◆ WHAT NEEDS TO BE DONE:
Reproduce the material verbatim from the line containing "Task: Open the chat message icon" through the end, including both ends. Leave out the pictures.

◆ GIVEN RECORDS:
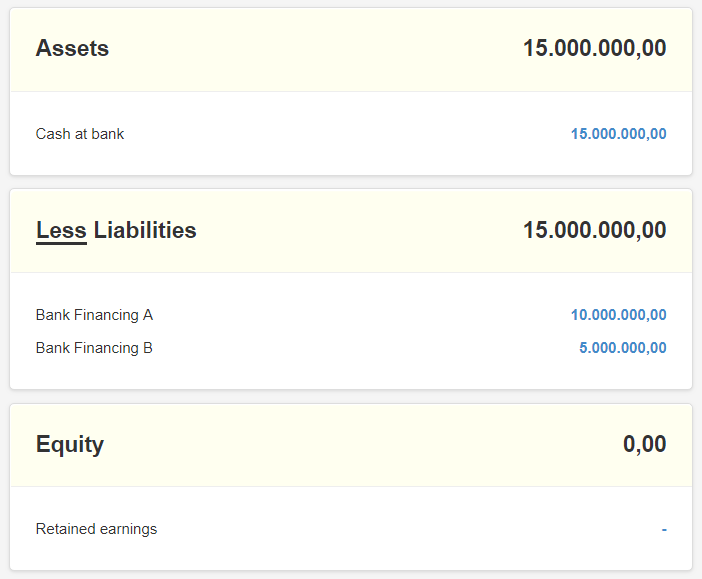Click blank space in the Cash at bank row
The width and height of the screenshot is (702, 579).
click(345, 134)
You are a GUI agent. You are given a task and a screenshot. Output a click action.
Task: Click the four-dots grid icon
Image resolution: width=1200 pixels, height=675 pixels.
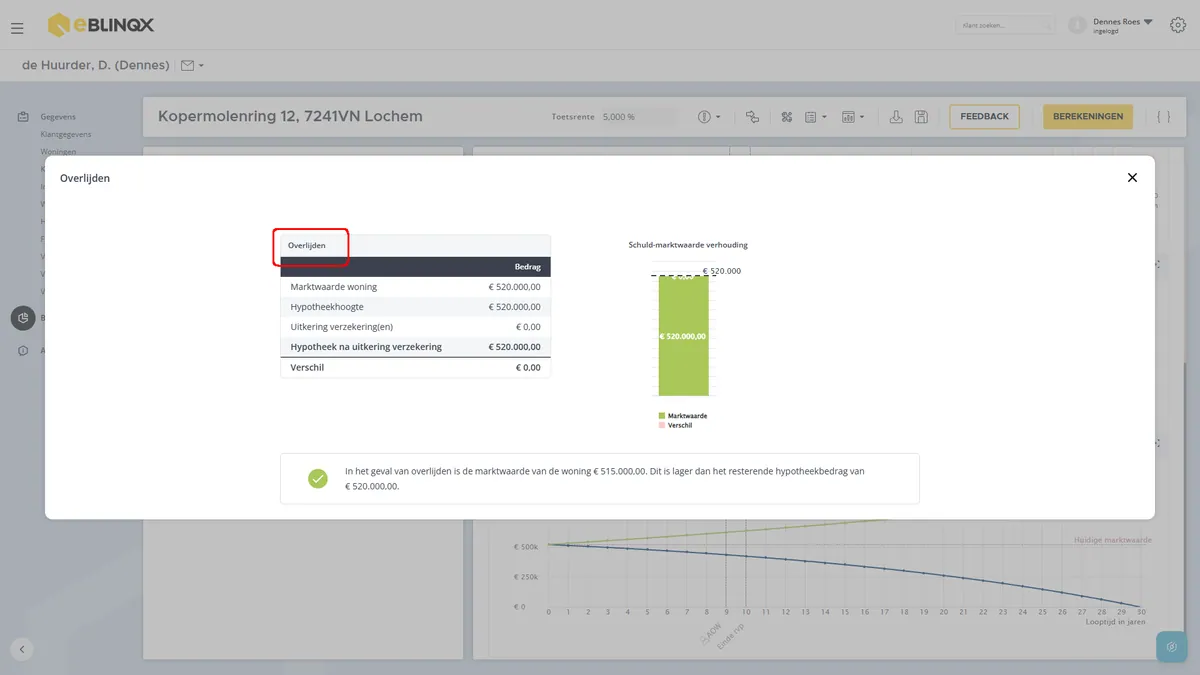[787, 117]
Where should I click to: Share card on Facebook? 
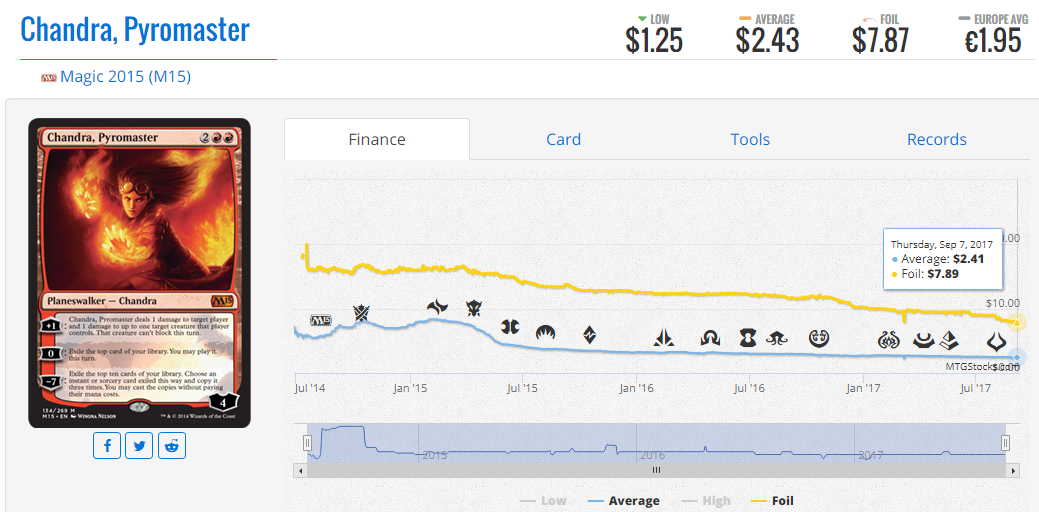click(x=108, y=445)
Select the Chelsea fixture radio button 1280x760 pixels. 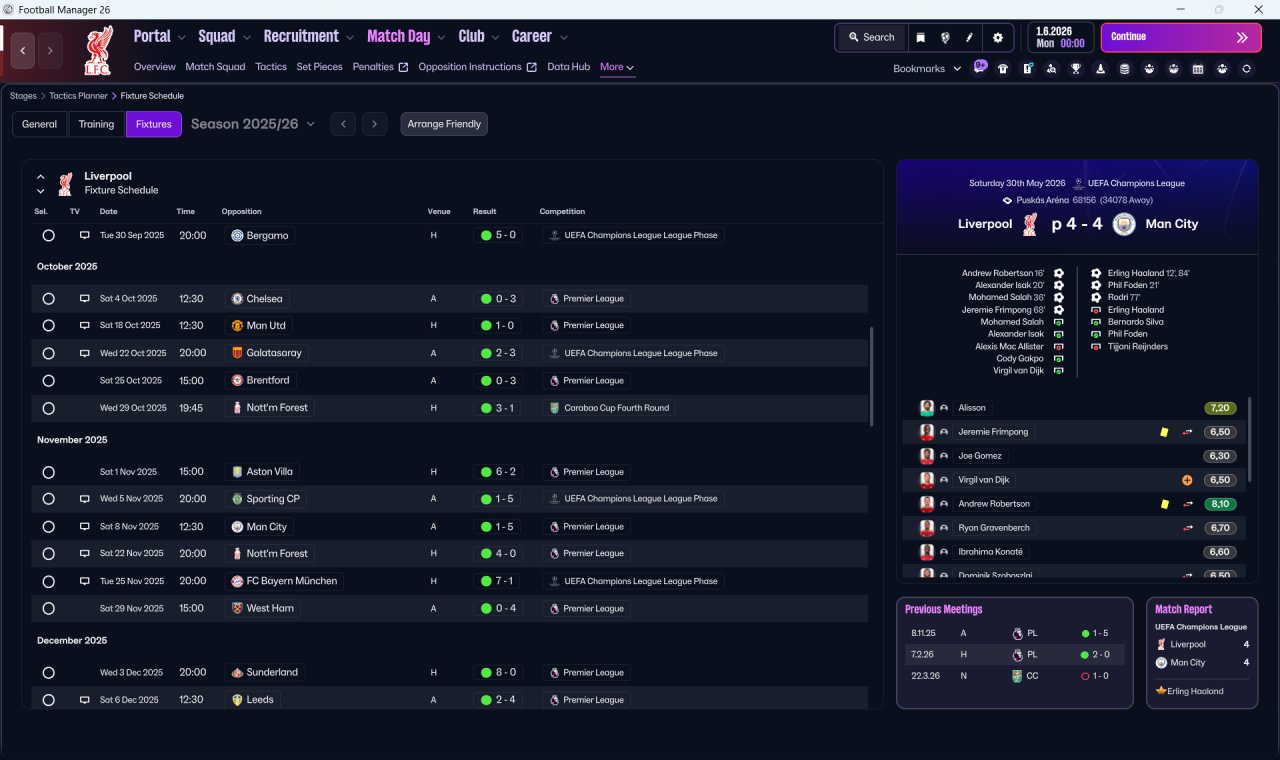click(x=48, y=298)
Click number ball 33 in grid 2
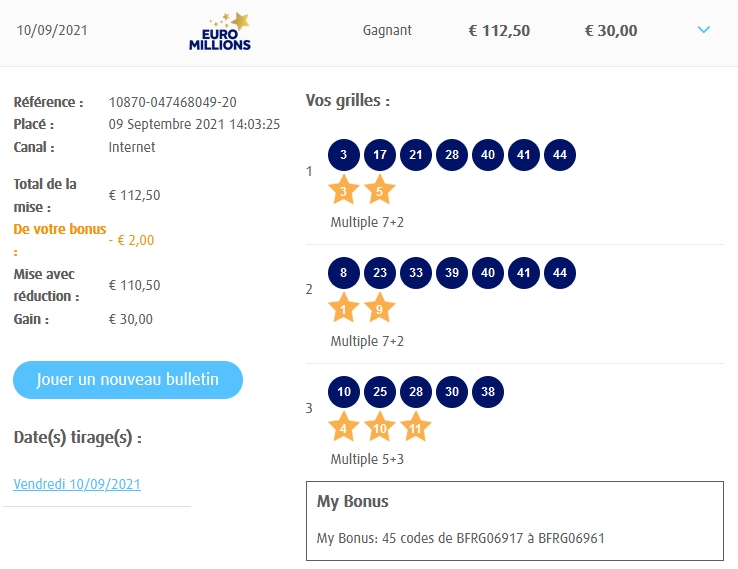 point(416,273)
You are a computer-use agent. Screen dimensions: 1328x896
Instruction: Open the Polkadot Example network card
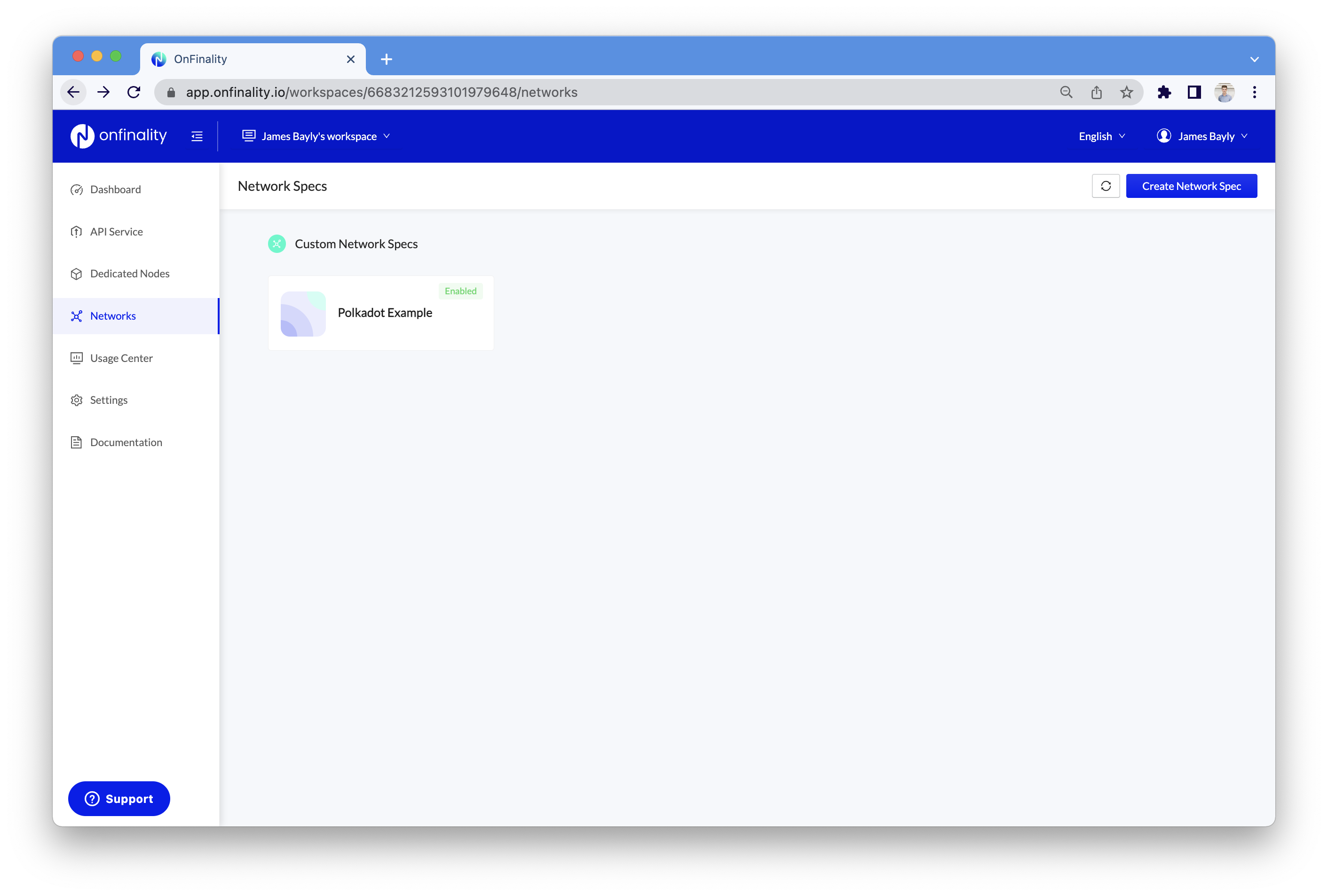[x=380, y=313]
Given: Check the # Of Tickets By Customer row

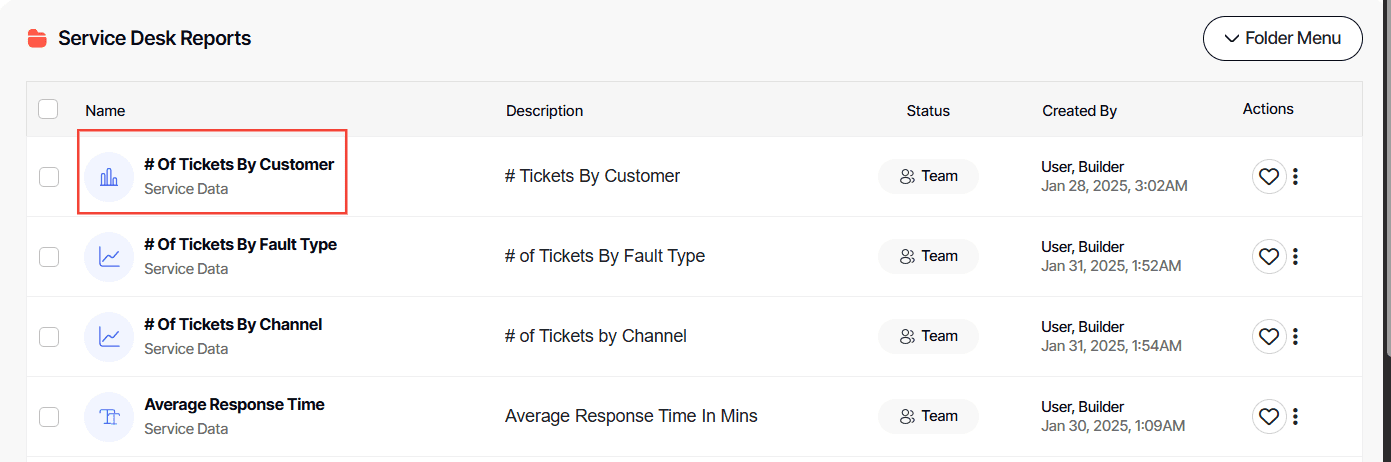Looking at the screenshot, I should click(49, 177).
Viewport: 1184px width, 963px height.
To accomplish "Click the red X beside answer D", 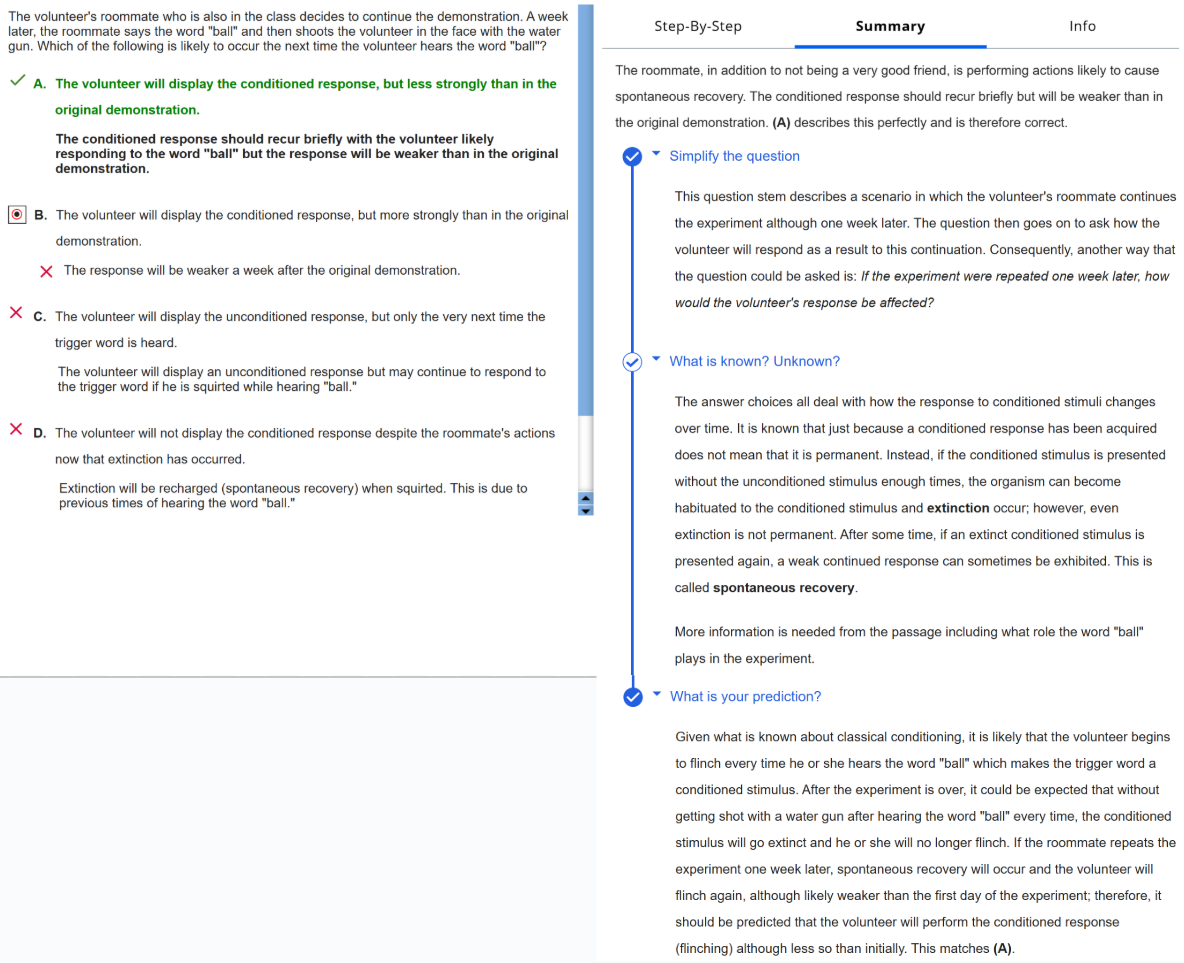I will pos(16,431).
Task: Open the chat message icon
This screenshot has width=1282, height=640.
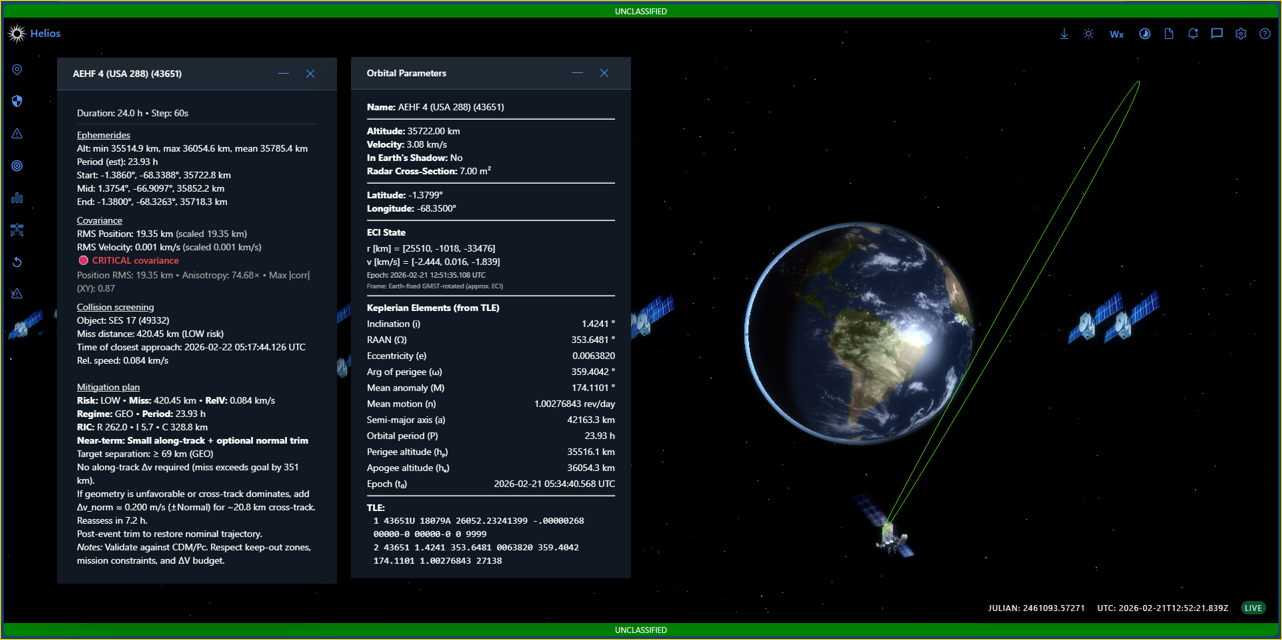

◆ RESPONSE BELOW:
Task: Open the chat message icon
This screenshot has width=1282, height=640.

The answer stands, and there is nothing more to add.